### [What the task asks]
Work out how many lines in the records below include the string "zoom", and reply with that number alone.

### [Records provided]
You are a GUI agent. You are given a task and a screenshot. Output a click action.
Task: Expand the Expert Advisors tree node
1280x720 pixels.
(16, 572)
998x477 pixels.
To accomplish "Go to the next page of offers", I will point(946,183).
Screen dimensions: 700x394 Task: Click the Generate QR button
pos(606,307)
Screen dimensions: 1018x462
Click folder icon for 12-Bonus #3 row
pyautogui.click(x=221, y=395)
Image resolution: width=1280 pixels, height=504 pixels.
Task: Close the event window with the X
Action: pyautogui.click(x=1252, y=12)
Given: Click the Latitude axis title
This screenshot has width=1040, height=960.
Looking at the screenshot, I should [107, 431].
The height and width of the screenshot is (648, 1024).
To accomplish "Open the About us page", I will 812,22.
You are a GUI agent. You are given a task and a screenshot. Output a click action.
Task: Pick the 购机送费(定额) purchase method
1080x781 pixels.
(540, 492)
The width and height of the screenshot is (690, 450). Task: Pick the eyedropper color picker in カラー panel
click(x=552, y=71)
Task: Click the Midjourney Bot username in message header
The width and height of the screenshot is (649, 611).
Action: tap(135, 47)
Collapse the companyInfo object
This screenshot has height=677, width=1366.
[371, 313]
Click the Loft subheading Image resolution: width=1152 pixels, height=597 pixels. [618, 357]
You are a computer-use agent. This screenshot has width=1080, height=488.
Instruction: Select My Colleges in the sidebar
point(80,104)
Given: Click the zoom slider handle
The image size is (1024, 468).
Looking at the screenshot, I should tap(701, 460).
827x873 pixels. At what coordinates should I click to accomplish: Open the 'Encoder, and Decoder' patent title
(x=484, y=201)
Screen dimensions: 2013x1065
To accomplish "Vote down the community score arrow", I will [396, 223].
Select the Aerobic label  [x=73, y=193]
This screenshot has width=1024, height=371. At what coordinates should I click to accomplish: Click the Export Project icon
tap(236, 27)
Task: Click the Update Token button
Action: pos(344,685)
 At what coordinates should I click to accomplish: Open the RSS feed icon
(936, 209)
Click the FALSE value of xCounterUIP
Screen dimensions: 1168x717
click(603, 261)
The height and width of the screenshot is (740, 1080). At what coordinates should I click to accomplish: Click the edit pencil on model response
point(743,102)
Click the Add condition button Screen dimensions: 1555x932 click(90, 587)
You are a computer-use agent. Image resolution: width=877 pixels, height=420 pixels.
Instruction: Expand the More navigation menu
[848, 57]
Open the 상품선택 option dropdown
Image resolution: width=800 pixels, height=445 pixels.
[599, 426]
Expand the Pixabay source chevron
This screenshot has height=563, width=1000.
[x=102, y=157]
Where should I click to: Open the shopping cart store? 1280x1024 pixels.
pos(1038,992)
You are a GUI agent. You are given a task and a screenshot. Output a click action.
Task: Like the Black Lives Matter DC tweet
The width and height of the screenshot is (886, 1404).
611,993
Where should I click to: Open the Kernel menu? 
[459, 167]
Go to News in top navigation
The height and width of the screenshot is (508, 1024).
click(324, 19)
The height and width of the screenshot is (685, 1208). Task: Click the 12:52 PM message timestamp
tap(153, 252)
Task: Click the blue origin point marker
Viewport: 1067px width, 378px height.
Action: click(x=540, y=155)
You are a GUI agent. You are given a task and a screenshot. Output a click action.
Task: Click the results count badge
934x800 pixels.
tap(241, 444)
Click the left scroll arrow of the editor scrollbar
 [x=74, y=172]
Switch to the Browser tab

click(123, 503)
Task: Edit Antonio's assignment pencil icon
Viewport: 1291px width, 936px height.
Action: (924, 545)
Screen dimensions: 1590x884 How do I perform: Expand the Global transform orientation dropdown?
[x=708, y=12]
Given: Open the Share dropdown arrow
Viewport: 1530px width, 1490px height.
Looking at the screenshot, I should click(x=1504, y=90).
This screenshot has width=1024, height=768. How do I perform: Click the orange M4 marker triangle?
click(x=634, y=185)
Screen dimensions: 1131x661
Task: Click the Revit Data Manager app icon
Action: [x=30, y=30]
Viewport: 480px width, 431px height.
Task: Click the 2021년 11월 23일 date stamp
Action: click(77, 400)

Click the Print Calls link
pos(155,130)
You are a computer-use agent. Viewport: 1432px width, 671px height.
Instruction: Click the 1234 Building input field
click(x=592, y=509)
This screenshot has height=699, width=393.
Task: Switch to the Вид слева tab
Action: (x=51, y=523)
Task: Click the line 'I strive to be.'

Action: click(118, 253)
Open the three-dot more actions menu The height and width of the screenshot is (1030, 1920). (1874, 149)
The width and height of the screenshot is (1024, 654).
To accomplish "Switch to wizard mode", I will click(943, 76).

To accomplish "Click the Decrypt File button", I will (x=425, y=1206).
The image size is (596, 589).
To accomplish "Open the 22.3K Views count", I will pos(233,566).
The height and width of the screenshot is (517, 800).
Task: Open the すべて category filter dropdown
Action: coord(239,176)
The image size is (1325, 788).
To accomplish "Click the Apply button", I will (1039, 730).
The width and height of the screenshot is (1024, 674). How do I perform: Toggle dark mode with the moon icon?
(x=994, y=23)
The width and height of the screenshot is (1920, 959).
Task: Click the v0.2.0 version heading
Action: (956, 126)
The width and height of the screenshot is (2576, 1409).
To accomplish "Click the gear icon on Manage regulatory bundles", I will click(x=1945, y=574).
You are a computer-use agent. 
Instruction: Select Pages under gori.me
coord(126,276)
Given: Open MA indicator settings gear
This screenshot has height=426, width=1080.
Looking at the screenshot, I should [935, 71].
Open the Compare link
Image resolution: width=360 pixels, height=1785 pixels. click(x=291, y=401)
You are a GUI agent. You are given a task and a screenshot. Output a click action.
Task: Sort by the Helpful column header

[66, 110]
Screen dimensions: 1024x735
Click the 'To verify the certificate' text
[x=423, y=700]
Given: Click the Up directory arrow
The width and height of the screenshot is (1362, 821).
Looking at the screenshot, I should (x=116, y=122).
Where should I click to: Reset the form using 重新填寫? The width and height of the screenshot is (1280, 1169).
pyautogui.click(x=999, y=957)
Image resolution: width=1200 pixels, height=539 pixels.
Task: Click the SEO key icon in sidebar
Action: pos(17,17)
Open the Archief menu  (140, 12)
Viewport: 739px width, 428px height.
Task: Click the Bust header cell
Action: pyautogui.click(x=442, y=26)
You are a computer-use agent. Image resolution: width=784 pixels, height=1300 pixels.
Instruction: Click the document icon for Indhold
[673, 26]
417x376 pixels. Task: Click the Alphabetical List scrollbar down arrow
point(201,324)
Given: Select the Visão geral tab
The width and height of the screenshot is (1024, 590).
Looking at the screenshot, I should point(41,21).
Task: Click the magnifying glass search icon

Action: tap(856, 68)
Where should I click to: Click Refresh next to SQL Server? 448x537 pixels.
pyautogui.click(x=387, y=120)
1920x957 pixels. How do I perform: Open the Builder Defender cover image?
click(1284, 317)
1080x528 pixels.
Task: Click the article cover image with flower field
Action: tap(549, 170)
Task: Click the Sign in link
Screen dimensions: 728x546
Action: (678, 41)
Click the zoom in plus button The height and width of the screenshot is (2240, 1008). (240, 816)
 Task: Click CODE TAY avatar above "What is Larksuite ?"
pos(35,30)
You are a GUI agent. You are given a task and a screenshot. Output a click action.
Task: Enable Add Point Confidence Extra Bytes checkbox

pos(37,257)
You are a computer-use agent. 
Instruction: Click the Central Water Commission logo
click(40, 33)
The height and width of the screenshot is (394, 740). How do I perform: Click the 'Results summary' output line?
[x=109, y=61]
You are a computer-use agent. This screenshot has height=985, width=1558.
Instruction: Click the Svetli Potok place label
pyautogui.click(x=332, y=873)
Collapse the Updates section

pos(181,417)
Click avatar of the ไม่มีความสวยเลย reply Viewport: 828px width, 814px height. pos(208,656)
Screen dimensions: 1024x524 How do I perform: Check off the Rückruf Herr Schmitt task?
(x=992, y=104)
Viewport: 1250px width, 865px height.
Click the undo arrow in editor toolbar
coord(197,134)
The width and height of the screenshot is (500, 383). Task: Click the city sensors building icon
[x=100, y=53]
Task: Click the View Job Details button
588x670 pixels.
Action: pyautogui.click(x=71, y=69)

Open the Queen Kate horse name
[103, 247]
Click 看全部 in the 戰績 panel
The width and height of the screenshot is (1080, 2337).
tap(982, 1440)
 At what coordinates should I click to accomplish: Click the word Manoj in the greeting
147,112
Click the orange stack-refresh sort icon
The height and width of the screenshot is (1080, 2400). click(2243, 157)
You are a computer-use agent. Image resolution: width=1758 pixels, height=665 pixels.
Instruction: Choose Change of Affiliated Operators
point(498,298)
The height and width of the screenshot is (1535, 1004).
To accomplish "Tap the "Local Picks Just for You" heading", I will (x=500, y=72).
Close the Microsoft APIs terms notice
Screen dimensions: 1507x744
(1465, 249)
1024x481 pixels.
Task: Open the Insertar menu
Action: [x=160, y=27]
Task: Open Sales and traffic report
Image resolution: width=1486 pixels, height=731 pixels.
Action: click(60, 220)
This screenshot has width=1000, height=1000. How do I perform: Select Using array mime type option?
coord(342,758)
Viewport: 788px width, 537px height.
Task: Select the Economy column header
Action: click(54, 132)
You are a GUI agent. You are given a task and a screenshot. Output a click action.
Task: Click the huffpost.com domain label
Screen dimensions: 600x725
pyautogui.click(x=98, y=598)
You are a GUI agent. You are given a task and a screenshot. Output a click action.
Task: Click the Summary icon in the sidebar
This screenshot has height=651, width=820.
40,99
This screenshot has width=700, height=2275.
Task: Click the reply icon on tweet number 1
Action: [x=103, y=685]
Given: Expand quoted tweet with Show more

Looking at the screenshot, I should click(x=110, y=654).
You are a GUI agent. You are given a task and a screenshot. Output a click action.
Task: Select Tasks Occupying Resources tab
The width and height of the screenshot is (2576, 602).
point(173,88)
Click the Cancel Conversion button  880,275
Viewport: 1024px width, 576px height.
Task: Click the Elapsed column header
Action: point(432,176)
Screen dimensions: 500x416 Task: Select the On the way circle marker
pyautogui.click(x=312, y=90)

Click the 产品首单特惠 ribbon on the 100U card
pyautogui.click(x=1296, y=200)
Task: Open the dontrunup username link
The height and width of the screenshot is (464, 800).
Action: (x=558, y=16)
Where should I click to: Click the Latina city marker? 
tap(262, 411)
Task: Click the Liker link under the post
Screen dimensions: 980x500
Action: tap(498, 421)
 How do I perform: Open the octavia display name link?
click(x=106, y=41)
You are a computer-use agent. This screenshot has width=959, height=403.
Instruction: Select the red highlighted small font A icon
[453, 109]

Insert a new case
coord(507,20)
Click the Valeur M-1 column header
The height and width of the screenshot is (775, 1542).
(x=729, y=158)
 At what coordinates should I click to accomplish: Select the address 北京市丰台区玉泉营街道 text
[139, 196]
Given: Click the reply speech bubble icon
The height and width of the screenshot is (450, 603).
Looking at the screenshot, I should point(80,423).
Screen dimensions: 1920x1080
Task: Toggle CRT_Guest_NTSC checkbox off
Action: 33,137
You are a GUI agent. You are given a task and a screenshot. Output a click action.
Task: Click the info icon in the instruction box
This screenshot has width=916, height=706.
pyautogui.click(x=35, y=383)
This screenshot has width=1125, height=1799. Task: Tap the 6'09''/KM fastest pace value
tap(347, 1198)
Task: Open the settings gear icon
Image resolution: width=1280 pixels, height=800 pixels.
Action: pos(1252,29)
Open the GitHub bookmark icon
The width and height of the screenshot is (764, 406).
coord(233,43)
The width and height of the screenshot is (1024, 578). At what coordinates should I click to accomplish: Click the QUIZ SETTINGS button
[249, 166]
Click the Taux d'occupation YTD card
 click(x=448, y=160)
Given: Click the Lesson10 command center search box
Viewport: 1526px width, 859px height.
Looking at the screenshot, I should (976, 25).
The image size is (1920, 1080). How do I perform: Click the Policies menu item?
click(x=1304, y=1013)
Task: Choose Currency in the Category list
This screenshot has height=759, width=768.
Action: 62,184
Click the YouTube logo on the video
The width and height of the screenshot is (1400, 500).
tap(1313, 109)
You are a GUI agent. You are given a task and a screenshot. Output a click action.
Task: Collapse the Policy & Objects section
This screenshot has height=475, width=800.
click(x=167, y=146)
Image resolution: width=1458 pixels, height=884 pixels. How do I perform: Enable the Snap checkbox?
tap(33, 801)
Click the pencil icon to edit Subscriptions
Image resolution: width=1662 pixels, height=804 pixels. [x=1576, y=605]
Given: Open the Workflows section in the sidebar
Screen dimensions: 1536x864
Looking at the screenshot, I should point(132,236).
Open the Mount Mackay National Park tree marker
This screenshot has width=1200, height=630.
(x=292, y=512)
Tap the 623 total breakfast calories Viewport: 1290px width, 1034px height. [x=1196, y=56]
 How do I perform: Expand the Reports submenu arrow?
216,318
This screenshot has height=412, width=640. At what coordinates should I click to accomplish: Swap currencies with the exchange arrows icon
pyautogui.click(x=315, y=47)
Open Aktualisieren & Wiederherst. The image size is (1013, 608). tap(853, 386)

### [Answer section]
2